**Requirement:** Your task is to copy the stretch of lines in the records below that begins with the line containing "has height=444, width=502." and ends with the line containing "Given: Click the TOP arrow emoji", exactly as written, with nothing added.

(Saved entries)
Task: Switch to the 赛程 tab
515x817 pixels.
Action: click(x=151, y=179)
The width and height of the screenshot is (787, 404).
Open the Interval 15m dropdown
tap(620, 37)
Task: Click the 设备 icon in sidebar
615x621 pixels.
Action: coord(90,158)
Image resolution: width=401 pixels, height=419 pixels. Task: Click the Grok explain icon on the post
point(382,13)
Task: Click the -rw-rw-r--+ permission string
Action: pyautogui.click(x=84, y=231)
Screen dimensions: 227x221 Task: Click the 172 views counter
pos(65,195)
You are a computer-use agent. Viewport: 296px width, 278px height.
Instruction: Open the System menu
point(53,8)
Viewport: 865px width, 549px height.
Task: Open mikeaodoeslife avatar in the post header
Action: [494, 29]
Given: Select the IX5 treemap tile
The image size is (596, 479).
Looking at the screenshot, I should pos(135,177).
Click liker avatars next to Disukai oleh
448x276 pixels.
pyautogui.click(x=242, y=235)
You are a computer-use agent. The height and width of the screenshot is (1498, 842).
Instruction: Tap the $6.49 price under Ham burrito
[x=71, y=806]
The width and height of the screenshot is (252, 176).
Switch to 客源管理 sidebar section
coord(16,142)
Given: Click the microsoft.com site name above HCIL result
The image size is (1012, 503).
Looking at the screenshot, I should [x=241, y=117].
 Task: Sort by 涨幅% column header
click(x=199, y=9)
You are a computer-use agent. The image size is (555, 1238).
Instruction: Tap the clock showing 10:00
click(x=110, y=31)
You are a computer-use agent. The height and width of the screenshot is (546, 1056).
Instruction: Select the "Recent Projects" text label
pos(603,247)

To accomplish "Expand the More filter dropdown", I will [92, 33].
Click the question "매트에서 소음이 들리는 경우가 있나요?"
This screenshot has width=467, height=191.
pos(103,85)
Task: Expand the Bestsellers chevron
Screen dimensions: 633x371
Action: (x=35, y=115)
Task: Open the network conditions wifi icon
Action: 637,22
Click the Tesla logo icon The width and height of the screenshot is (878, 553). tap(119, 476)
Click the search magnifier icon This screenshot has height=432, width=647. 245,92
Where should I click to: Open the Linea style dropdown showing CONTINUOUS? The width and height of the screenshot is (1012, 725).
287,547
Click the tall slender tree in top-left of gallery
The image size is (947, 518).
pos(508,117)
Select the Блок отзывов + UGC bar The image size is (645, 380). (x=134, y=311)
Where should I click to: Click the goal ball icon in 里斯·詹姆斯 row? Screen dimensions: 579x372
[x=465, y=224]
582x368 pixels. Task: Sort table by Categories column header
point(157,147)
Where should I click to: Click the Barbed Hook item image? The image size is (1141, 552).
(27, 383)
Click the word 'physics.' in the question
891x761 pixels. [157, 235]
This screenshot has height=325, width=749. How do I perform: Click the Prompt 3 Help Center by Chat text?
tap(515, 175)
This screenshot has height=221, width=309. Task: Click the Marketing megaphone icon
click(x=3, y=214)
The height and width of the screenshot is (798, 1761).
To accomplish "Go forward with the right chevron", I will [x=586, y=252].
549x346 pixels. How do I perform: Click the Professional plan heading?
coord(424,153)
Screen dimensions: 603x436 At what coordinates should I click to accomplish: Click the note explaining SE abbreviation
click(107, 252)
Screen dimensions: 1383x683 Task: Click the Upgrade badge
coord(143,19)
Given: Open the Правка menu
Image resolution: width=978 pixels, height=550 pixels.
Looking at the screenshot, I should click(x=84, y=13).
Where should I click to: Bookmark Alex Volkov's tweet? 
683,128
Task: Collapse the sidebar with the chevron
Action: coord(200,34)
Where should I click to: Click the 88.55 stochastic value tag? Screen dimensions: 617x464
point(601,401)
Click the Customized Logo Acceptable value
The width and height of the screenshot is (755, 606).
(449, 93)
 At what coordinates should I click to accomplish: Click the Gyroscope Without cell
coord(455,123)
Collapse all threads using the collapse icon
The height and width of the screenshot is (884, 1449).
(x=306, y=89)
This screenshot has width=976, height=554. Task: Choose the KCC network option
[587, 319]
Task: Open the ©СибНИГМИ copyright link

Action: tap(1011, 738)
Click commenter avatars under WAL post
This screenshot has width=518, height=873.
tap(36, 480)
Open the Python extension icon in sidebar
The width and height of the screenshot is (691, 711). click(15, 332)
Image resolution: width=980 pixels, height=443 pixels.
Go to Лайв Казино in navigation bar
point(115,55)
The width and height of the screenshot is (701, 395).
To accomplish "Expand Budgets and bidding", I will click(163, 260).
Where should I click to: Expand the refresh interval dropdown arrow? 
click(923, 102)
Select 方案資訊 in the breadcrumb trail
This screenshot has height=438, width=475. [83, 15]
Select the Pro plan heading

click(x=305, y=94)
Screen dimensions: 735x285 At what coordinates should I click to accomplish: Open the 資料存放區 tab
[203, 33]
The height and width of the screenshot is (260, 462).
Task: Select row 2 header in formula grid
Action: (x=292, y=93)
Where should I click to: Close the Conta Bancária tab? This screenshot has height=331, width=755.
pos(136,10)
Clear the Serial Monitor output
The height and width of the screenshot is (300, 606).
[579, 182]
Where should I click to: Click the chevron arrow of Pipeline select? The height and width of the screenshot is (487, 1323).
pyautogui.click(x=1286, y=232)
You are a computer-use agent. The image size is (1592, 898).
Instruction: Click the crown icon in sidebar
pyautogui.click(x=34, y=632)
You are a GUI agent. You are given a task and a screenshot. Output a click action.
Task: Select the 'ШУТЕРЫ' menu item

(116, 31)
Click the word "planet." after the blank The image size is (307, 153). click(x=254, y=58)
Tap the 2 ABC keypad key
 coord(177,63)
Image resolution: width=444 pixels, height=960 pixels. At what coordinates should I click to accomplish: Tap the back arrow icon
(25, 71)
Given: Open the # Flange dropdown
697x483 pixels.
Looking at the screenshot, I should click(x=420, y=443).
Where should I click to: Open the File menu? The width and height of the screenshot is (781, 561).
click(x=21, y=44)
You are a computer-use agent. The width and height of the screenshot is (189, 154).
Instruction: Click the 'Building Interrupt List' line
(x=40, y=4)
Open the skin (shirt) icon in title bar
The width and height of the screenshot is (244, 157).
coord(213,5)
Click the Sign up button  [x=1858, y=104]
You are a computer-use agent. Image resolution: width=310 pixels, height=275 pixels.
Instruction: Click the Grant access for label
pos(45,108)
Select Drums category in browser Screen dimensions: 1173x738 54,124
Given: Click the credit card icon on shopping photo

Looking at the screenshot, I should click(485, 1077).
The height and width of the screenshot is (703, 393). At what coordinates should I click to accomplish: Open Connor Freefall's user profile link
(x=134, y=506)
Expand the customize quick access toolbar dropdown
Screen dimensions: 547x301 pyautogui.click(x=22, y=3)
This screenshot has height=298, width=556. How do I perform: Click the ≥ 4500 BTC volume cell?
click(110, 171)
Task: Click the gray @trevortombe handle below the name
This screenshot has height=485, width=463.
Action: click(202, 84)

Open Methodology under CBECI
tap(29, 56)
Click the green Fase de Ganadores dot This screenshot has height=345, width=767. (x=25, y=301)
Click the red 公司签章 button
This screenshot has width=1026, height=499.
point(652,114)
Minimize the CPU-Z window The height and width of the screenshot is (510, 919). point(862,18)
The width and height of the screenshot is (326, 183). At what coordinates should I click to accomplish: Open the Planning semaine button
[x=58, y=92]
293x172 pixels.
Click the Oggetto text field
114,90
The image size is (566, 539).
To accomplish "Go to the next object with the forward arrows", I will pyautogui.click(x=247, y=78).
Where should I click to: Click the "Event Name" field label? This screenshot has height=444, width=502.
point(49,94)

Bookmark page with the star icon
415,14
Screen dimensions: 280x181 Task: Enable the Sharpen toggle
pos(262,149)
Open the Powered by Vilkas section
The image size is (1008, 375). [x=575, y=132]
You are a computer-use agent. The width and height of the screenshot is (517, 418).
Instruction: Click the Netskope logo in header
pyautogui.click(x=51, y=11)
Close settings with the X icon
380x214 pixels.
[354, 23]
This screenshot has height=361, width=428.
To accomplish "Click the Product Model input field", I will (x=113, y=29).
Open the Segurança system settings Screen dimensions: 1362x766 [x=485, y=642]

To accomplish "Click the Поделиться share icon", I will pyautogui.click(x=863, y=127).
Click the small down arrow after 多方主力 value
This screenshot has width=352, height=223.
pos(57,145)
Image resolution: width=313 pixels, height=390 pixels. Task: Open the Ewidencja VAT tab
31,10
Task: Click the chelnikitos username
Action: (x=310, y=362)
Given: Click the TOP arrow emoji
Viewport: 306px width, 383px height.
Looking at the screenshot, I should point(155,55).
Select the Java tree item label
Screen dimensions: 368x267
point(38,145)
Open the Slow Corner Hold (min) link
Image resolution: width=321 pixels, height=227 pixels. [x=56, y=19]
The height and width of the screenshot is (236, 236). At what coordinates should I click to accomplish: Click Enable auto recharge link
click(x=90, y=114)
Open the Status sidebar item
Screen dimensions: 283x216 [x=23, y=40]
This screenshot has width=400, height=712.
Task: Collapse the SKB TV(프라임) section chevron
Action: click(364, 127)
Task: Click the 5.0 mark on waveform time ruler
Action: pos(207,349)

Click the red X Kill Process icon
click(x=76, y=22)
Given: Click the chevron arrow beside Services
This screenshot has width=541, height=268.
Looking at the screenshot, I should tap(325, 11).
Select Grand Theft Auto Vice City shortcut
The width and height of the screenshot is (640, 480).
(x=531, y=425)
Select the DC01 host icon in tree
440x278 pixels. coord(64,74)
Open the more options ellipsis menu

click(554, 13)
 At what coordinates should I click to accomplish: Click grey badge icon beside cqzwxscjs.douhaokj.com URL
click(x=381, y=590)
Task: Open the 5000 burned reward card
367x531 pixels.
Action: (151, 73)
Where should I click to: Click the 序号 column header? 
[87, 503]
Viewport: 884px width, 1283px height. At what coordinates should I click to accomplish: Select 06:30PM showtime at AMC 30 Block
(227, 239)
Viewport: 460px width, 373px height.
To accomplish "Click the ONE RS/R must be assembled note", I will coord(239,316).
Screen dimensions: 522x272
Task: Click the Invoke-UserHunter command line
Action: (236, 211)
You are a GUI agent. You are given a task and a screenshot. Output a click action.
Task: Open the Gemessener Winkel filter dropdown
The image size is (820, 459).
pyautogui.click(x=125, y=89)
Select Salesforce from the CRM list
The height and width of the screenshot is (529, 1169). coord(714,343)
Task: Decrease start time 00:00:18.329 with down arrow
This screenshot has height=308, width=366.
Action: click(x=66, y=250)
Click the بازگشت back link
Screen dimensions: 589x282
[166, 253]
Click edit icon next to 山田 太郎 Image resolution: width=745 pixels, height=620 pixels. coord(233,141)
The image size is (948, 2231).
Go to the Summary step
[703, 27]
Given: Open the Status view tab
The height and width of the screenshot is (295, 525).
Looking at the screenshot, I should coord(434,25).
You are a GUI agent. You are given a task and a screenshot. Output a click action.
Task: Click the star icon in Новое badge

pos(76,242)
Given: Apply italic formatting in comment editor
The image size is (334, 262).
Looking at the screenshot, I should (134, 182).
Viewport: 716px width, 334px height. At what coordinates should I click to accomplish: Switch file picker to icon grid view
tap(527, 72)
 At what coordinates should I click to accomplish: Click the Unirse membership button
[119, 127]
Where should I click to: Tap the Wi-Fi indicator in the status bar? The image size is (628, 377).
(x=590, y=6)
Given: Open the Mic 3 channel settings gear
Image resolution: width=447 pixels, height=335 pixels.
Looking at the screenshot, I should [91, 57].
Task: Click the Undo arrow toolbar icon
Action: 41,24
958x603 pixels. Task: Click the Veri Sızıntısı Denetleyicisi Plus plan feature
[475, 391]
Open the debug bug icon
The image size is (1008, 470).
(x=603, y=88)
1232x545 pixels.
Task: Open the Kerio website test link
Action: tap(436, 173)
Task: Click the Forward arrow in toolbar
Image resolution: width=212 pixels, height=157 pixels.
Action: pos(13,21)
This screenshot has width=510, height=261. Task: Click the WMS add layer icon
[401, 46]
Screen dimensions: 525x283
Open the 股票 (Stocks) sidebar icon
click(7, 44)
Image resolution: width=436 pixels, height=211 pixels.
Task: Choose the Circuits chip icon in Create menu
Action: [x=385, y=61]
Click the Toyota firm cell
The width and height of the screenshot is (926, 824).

**Worked solution:**
Where should I click to: Click the "Event Name" field label? This screenshot has height=444, width=502.
point(49,94)

Bookmark page with the star icon
415,14
Screen dimensions: 280x181 Task: Enable the Sharpen toggle
pos(262,149)
Open the Powered by Vilkas section
The image size is (1008, 375). [x=575, y=132]
You are a computer-use agent. The width and height of the screenshot is (517, 418).
Instruction: Click the Netskope logo in header
pyautogui.click(x=51, y=11)
Close settings with the X icon
380x214 pixels.
[354, 23]
This screenshot has height=361, width=428.
To accomplish "Click the Product Model input field", I will (x=113, y=29).
Open the Segurança system settings Screen dimensions: 1362x766 [x=485, y=642]

To accomplish "Click the Поделиться share icon", I will pyautogui.click(x=863, y=127).
Click the small down arrow after 多方主力 value
This screenshot has width=352, height=223.
pos(57,145)
Image resolution: width=313 pixels, height=390 pixels. Task: Open the Ewidencja VAT tab
31,10
Task: Click the chelnikitos username
Action: (x=310, y=362)
Given: Click the TOP arrow emoji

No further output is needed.